Laurier joins Ryerson University and Carleton University in welcoming Yami M., a grassroots community organizer and movement practitioner, for an engaging dialogue about the realities of healing justice, misogynoir and Black life in Canada.
Join Ann Marie Beals, community psychology PhD student at Laurier, and Barrington Walker, associate vice-president: Equity, Diversity and Inclusion at Laurier, as they discuss the current experiences of Black-Indigenous and Black people in Canada.

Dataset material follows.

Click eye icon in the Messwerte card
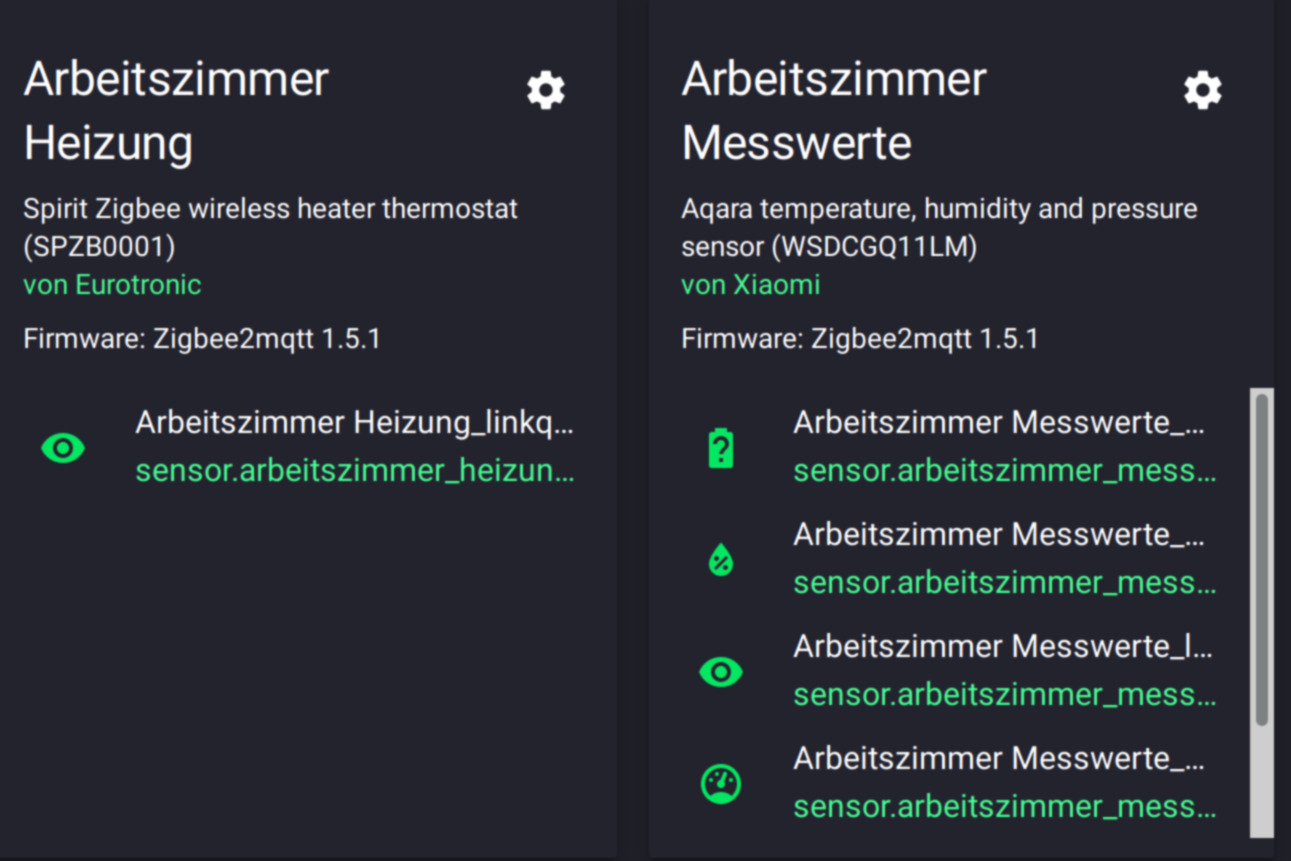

Join Chef Andrew Beckford on a savoury journey as he shares some of his favourite stories and recipes collected while travelling across Canada. Beckford will demonstrate how to make two mouth-watering dishes – along with cooking tips and tricks – while speaking about the historical significance of each dish in Black Canadian culture.
All Laurier students are invited to participate in weekly online games organized by the Laurier Black Student Collective. Bring your enthusiasm and competitive spirit for the chance to win prizes while connecting with other Golden Hawks!